Duncan Max Meldrum (3 December 1875 – 6 June 1955) was a Scottish born Australian painter. He is known as the founder of Australian Tonalism, a representational style of painting, as well as his portrait work, for which he won the Archibald Prize in 1939 and 1940.
Meldrum was born in Edinburgh, Scotland, son of Edward David Meldrum, chemist, and his wife Christine, née Macglashan. The family emigrated to Australia in 1889. Meldrum studied at the National Gallery School in Melbourne. In 1899, he won the Victorian Travelling Scholarship, under which he chose to complete his art education in Paris. Soon after, he became dissatisfied with the academic conventions of the Paris schools and left them to study on his own.

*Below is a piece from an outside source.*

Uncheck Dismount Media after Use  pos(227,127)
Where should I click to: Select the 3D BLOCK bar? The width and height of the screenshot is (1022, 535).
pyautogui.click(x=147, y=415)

He returned to Melbourne with his family in 1912, where he lived with his parents in East Melbourne, then at St Kilda. In 1915 he took a studio at 527 Collins Street, for a time sharing it with Harley Griffiths, senior. He ran the Meldrum School of painting there between 1916 and 1926. Among his students were Clarice Beckett, Colin Colahan, Auguste Cornels, Percy Leason, John Farmer, Polly Hurry, Justus Jorgensen, Percy and Arnold Shore, and he influenced considerably the work of his friend Alexander Colquhoun, whose son Archibald was also a Meldrum student at that time. In 1916-17 he was elected president of the Victorian Artists' Society.